Steele said that "wiggle room" was the key buzzword to take away from his talk. Preserving invariants of these algebraic properties give the compiler wiggle room to choose among alternative ways to implement the solution. In particulars, associativity and commutativity give the compiler wiggle room to parallelize the implementation.
(Note that the merge-all operation in my mergesort program satisfies all five properties.)
One way to convert an imperative loop to a parallel solution is to think in terms of grouping and functions:
The first two steps are relatively straightforward. The third step is the part that requires ingenuity!
In this style of programming, associative combining operators are a big deal. Creating new, more diverse associative combining operators is the future of programming. Creating new idioms -- the patterns of programs written in this style -- is one of our challenges. Good programming languages of the future will provide, encourage, and enforce invariants that give compilers wiggle room.
In closing, Steele summarized our task as this: We need to do for processor allocation what garbage collection did for memory allocation. This is essential in a world in which we have parallel computers of wildly different sizes. (Multicore processors, anyone?)
I told some of the guys at the conference that I go to hear Guy Steele irrespective of his topic. I've been fortunate enough to be in a small OOPSLA workshop on creativity with Steele, gang-writing poetry and Sudoku generators, and I have seen him speak a few times over the years. Like his past talks, this talk makes me think differently about programs. It also crystallizes several existing ideas in a way that clarifies important questions.
I came back from a lunchtime nap ready for more ideas.
You Already Use Closures in Ruby
This is one of the talks I chose for a specific personal reason. I was looking for ideas I might use in a Cedar Valley Tech Talk on functional programming later this month, and more generally in my programming languages course. I found one, a simple graphical notation for talking about closures as a combination code and environment. Something the speaker said about functions sharing state also gave me an idea for how to use the old koan on the dual "a closure is poor man's object / an object is poor man's closure".
NoSQL at Twitter
Speaker Kevin Weil started by decrying his own title. Twitter uses MySQL and relational databases everywhere. They use distributed data stores for applications that need specific performance attributes.
--
> **WHAT IS NEEDED**
Reproduce the part of the conference notes starting with "(Note that the" and going on through "that requires ingenuity!".

> **Word and element locating data**
--
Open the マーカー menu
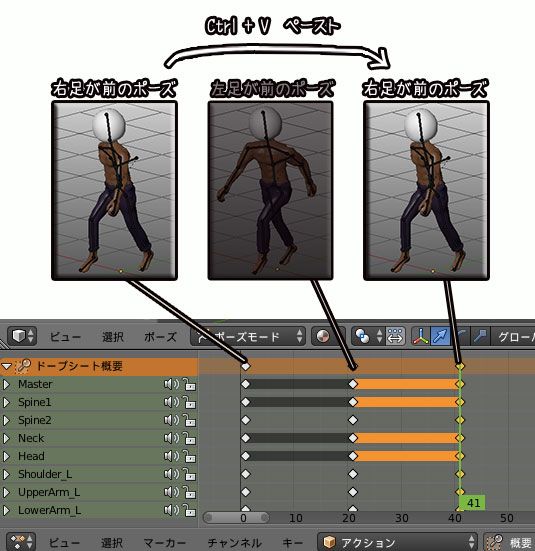 165,543
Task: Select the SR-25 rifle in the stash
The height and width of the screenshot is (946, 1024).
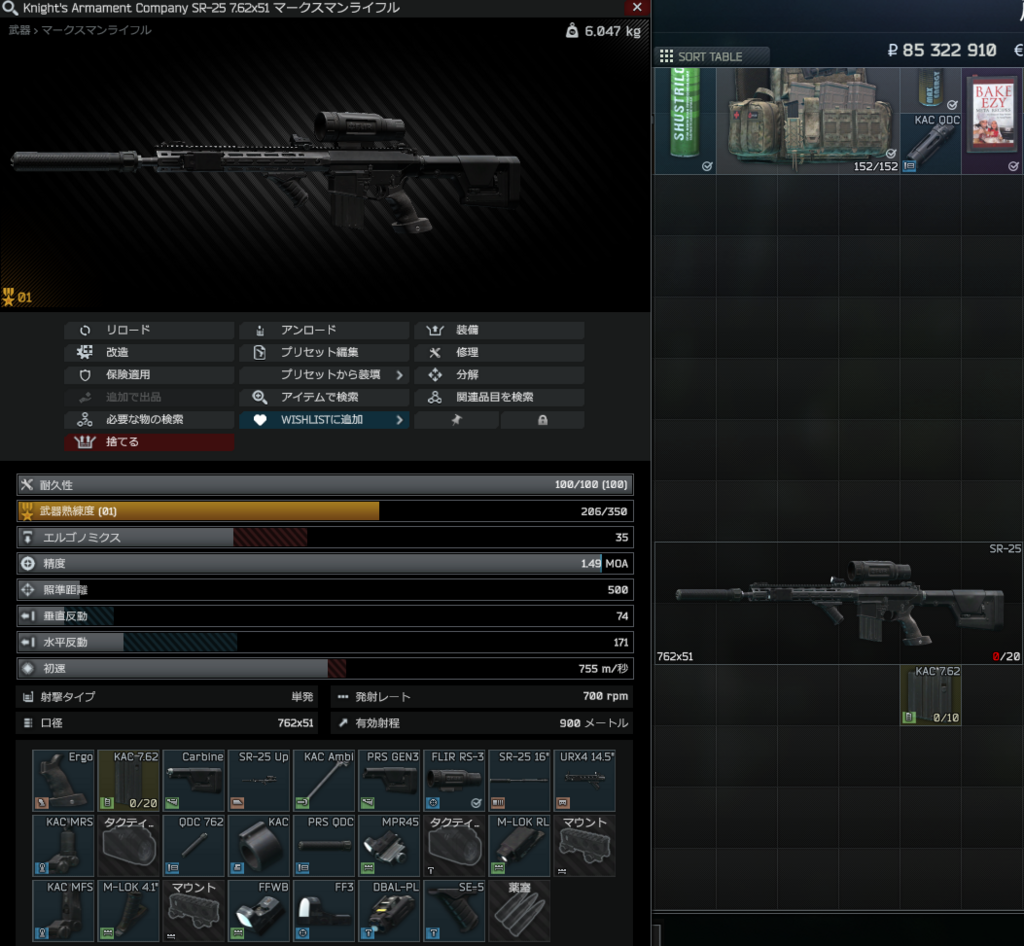Action: 838,603
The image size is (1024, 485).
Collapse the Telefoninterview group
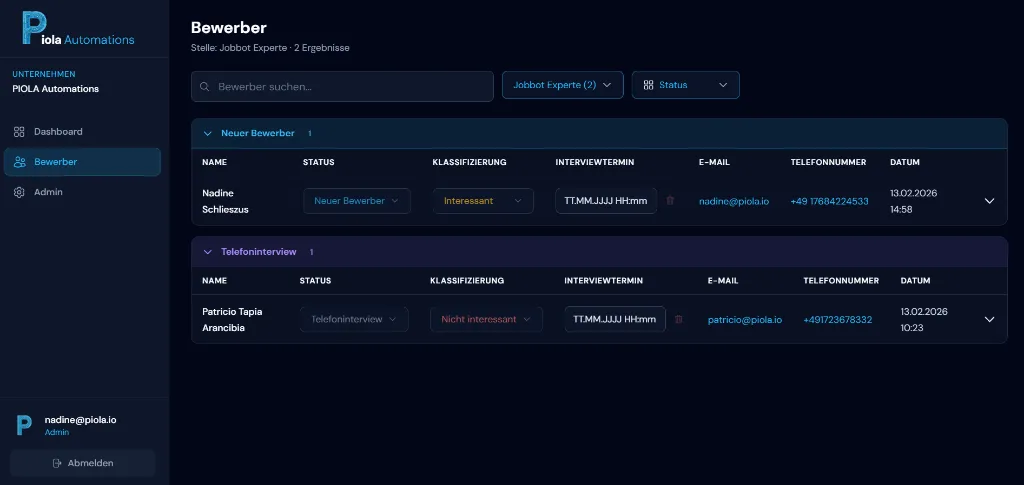[x=208, y=252]
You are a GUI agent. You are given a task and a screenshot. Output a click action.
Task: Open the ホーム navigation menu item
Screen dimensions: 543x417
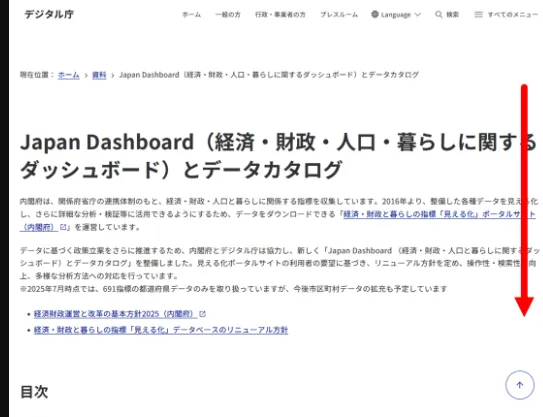[x=192, y=15]
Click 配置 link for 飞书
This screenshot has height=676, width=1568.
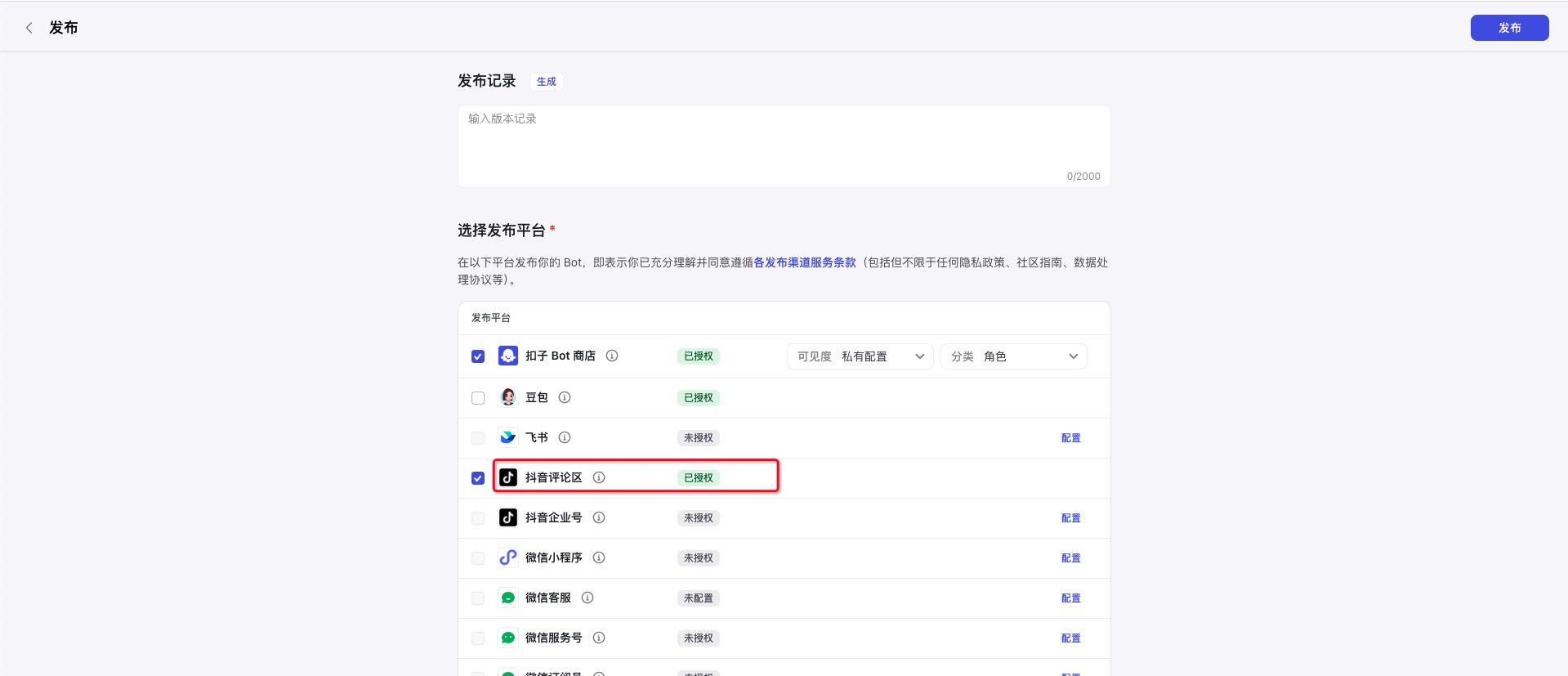[1070, 438]
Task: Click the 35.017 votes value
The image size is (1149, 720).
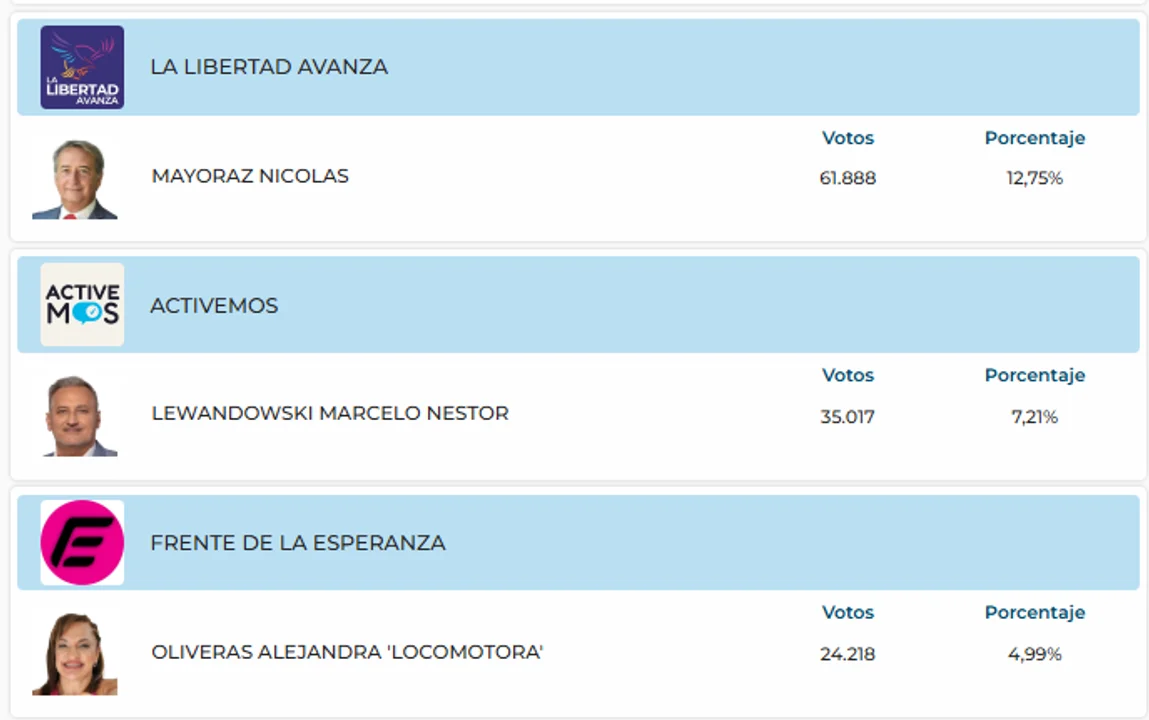Action: tap(848, 417)
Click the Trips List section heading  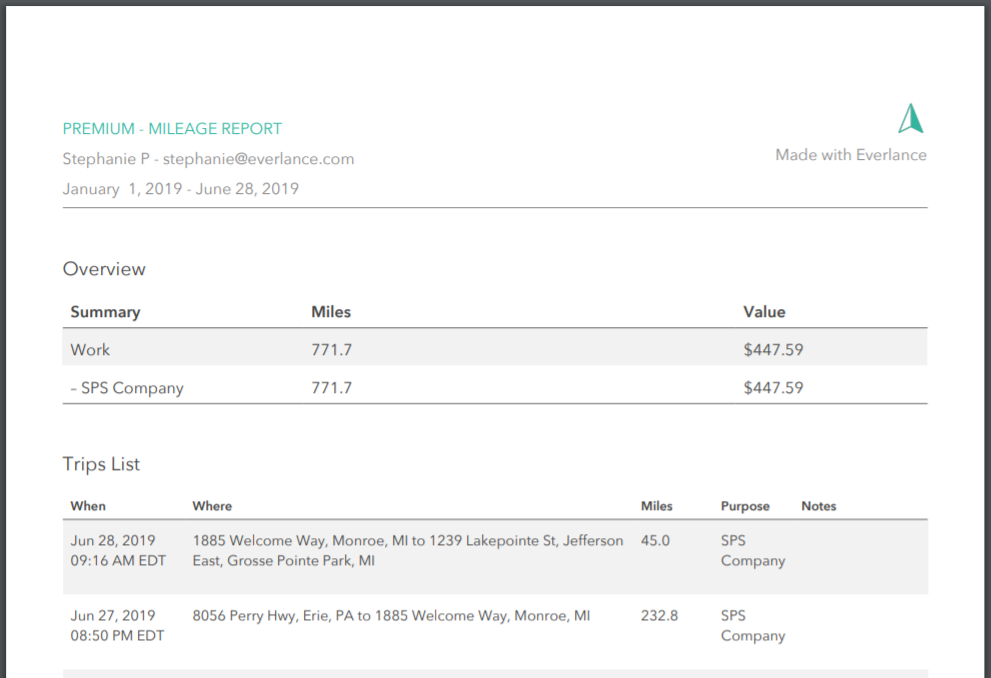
--
> **ANSWER FOR THIS EXERCISE**
(Note that the merge-all operation in my mergesort program satisfies all five properties.)
One way to convert an imperative loop to a parallel solution is to think in terms of grouping and functions:
The first two steps are relatively straightforward. The third step is the part that requires ingenuity!